DIRECTIONS FOR THIS TASK: Please rewrite the data below, substituting "Window" for each "Viewport" and keeping everything else the same.

Start of RECORDS SHOWN

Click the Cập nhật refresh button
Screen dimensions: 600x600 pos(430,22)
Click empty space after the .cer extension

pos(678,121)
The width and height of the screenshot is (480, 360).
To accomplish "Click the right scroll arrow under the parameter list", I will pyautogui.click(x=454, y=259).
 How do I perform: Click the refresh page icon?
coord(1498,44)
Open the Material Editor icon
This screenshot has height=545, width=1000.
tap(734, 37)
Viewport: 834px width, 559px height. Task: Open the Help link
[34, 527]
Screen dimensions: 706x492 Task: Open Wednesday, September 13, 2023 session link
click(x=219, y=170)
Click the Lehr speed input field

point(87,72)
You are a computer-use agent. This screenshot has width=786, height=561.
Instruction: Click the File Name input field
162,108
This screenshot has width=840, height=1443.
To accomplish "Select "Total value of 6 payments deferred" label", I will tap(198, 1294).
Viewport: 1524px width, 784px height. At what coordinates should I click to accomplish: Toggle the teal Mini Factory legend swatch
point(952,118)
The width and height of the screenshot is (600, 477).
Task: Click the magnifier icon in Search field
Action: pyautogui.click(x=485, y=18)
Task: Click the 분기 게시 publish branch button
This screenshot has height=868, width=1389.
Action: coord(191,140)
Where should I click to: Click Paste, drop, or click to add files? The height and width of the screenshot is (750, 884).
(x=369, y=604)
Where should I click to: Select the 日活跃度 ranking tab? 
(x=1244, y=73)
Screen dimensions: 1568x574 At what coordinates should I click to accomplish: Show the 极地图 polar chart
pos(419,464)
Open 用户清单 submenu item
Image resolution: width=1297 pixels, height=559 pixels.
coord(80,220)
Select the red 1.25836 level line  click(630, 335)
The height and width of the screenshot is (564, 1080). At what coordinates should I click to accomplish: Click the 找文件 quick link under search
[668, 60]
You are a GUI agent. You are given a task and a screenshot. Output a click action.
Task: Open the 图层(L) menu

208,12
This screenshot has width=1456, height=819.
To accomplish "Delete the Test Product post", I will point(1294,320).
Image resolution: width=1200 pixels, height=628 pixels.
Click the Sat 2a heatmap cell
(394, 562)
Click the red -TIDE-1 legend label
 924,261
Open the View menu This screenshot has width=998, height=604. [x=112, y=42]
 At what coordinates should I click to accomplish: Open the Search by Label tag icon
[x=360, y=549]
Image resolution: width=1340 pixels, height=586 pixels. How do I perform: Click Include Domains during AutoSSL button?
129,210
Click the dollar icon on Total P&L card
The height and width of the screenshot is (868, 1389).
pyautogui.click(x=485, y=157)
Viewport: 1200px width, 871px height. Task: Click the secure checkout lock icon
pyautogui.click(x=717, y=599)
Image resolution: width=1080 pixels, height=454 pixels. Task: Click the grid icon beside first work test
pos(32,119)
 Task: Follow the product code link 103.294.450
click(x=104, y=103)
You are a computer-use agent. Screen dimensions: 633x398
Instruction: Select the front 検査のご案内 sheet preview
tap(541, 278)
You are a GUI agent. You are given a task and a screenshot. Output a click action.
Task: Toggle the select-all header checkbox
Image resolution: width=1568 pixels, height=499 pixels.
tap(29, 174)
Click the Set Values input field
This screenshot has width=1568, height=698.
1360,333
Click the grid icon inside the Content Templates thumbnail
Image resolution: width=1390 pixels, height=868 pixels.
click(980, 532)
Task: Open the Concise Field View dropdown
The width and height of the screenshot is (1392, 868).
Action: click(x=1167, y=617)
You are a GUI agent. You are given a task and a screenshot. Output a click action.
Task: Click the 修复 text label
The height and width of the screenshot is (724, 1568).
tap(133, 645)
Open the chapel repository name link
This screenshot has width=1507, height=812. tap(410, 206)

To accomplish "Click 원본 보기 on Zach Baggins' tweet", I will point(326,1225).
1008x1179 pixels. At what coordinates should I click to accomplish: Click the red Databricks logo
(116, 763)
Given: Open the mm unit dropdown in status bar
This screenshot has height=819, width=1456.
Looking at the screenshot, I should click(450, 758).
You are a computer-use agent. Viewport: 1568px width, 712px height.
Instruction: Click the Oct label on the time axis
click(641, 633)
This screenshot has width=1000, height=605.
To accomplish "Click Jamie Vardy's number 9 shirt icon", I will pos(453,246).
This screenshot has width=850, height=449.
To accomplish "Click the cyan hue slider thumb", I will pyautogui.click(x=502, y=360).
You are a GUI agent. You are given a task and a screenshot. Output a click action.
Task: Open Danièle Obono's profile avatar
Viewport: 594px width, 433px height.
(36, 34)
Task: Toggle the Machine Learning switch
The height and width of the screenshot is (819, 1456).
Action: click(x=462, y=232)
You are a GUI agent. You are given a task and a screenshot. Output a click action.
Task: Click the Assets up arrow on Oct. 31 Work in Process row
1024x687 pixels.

End of RECORDS SHOWN

PROBLEM SOLUTION:
Click the Cập nhật refresh button
Screen dimensions: 600x600 pos(430,22)
Click empty space after the .cer extension

pos(678,121)
The width and height of the screenshot is (480, 360).
To accomplish "Click the right scroll arrow under the parameter list", I will pyautogui.click(x=454, y=259).
 How do I perform: Click the refresh page icon?
coord(1498,44)
Open the Material Editor icon
This screenshot has height=545, width=1000.
tap(734, 37)
Window: 834px width, 559px height. Task: Open the Help link
[34, 527]
Screen dimensions: 706x492 Task: Open Wednesday, September 13, 2023 session link
click(x=219, y=170)
Click the Lehr speed input field

point(87,72)
You are a computer-use agent. This screenshot has width=786, height=561.
Instruction: Click the File Name input field
162,108
This screenshot has width=840, height=1443.
To accomplish "Select "Total value of 6 payments deferred" label", I will tap(198, 1294).
Window: 1524px width, 784px height. At what coordinates should I click to accomplish: Toggle the teal Mini Factory legend swatch
point(952,118)
The width and height of the screenshot is (600, 477).
Task: Click the magnifier icon in Search field
Action: pyautogui.click(x=485, y=18)
Task: Click the 분기 게시 publish branch button
This screenshot has height=868, width=1389.
Action: coord(191,140)
Where should I click to: Click Paste, drop, or click to add files? The height and width of the screenshot is (750, 884).
(x=369, y=604)
Where should I click to: Select the 日活跃度 ranking tab? 
(x=1244, y=73)
Screen dimensions: 1568x574 At what coordinates should I click to accomplish: Show the 极地图 polar chart
pos(419,464)
Open 用户清单 submenu item
Image resolution: width=1297 pixels, height=559 pixels.
coord(80,220)
Select the red 1.25836 level line  click(630, 335)
The height and width of the screenshot is (564, 1080). At what coordinates should I click to accomplish: Click the 找文件 quick link under search
[668, 60]
You are a GUI agent. You are given a task and a screenshot. Output a click action.
Task: Open the 图层(L) menu

208,12
This screenshot has width=1456, height=819.
To accomplish "Delete the Test Product post", I will point(1294,320).
Image resolution: width=1200 pixels, height=628 pixels.
Click the Sat 2a heatmap cell
(394, 562)
Click the red -TIDE-1 legend label
 924,261
Open the View menu This screenshot has width=998, height=604. [x=112, y=42]
 At what coordinates should I click to accomplish: Open the Search by Label tag icon
[x=360, y=549]
Image resolution: width=1340 pixels, height=586 pixels. How do I perform: Click Include Domains during AutoSSL button?
129,210
Click the dollar icon on Total P&L card
The height and width of the screenshot is (868, 1389).
pyautogui.click(x=485, y=157)
Window: 1200px width, 871px height. Task: Click the secure checkout lock icon
pyautogui.click(x=717, y=599)
Image resolution: width=1080 pixels, height=454 pixels. Task: Click the grid icon beside first work test
pos(32,119)
 Task: Follow the product code link 103.294.450
click(x=104, y=103)
You are a computer-use agent. Screen dimensions: 633x398
Instruction: Select the front 検査のご案内 sheet preview
tap(541, 278)
You are a GUI agent. You are given a task and a screenshot. Output a click action.
Task: Toggle the select-all header checkbox
Image resolution: width=1568 pixels, height=499 pixels.
tap(29, 174)
Click the Set Values input field
This screenshot has width=1568, height=698.
1360,333
Click the grid icon inside the Content Templates thumbnail
Image resolution: width=1390 pixels, height=868 pixels.
click(980, 532)
Task: Open the Concise Field View dropdown
The width and height of the screenshot is (1392, 868).
Action: click(x=1167, y=617)
You are a GUI agent. You are given a task and a screenshot. Output a click action.
Task: Click the 修复 text label
The height and width of the screenshot is (724, 1568).
tap(133, 645)
Open the chapel repository name link
This screenshot has width=1507, height=812. tap(410, 206)

To accomplish "Click 원본 보기 on Zach Baggins' tweet", I will point(326,1225).
1008x1179 pixels. At what coordinates should I click to accomplish: Click the red Databricks logo
(116, 763)
Given: Open the mm unit dropdown in status bar
This screenshot has height=819, width=1456.
Looking at the screenshot, I should click(450, 758).
You are a computer-use agent. Window: 1568px width, 712px height.
Instruction: Click the Oct label on the time axis
click(641, 633)
This screenshot has width=1000, height=605.
To accomplish "Click Jamie Vardy's number 9 shirt icon", I will pos(453,246).
This screenshot has width=850, height=449.
To accomplish "Click the cyan hue slider thumb", I will pyautogui.click(x=502, y=360).
You are a GUI agent. You are given a task and a screenshot. Output a click action.
Task: Open Danièle Obono's profile avatar
Window: 594px width, 433px height.
(36, 34)
Task: Toggle the Machine Learning switch
The height and width of the screenshot is (819, 1456).
Action: click(x=462, y=232)
You are a GUI agent. You are given a task and a screenshot. Output a click action.
Task: Click the Assets up arrow on Oct. 31 Work in Process row
1024x687 pixels.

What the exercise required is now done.